Plenty of food for thought in the comments on last week’s prize, Mary Hunt’s “The Smart Woman’s Guide to Planning Retirement.” National pundits and rich politicians who think that the economy is going just fine, thanks, should get an eyeful of stories like:
“I am 44. I have no money. No savings. No job.”
“Like others, I have student loans and – in this economy – am earning very little, and struggling to do that.”
“As a 48-year-old whose financial situation has deteriorated drastically due to some serious life changes, I could really use the help.”
I’m 52 and recently lost my job. I have no savings, my husband has been on disability for 20 years and we rely on every penny that I make. … I don’t want to have to work until I die.”
“I have spent more than one sleepless night fretting about this very subject. Divorced, mid-forties, paycheck to paycheck, less than stellar salary, adult kids sometimes need my help, prices up, taxes up…”
Understand: Such comments don’t surprise me, because I’m playing catch-up with my own retirement and also because more than a few people in my life are living fairly close to the bone. Not every pundit and politician has that daily reality check.
If that’s you, or if you’re making ends meet but don’t have much of a safety net and/or retirement plan, Hunt has a couple of other options:
- Everyday Cheapskate. This is her free blog and it’s full of money-saving tips, recipes, frugal hacks and coupon links.
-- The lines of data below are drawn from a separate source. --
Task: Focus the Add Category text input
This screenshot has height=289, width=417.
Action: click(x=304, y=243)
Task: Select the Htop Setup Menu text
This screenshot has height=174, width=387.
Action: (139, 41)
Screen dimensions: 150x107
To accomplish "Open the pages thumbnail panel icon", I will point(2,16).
- A free e-book. When you get to the Everyday Cheapskate landing page you’ll be given the option of signing up for e-mail updates. If you do, you’ll get a free e-book called “The Best of Everyday Cheapskate.” If you can’t use at least some of these tips to trim your budget, then you’re probably not trying hard enough.
- Debt-Proof Living. This website features a “boot camp,” tools, planners, information on managing your money, tips, a massive article archive and access to a community forum. This service costs $29 per year, but you can also sign up for $3.99 per month to check it out, or if cash flow is a problem. (And if it is? Use some of the tips in that e-book to carve out $29 for an annual membership if DPL speaks to your needs.)
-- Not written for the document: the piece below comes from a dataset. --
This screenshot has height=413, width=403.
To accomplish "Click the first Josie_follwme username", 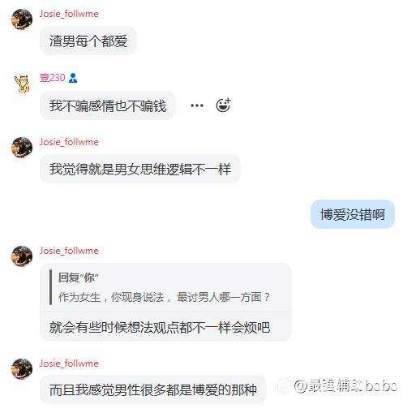I will pyautogui.click(x=69, y=14).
Can’t afford to join for pay, or to buy her books? Check your local library and if they’re not there, request that they be purchased or obtained through an inter-library loan. Or: Join Swagbucks and cash your points in for Amazon gift cards, then buy for yourself.
Oh, and thanks again to Hunt for donating an additional copy of her book to give away and for providing personal answers in the comments section. Clearly, she rocks.
In other news
Here’s what else has been going on:
A short interview I did with Mary Hunt became a post called “Do something about debt,” over on Consumerism Commentary. The topic is a collaboration between Hunt and Chase Slate, a 15-day program called – you guessed it – “Do something about debt.” That link will get you to the archives of a 15-day program of tips, tactics and personal encouragement.
Think of it as the tools you need and the advice that will get you started, but remember that you’ll be the one doing the work. (Hint: You can do it.)
My latest article on Money Talks News should help you get your frugal on. “How to find thousands of freebies” provides tips on scoring all sorts of gratis goodies, from toiletries to travel. If it’s free, it’s for you and me – and remember, anything you don’t have to pay for means you’re one step closer to solvency.
That post made it into this week’s Carnival of Personal Finance over at the Start Freelancing Now blog. Last week another MTN piece, “How to pay bottom dollar for diapers,” made it into the CoPF hosted at The Broke and Beautiful Life.
Finally, I was asked to contribute to what became an article called “6 ways saving money is like competing in the Olympics” at GoBankingRates.com. This is worth peeking at, if only to see the accompanying image of a bunch of talking heads in a bobsled. And I’m driving! Well, my head is.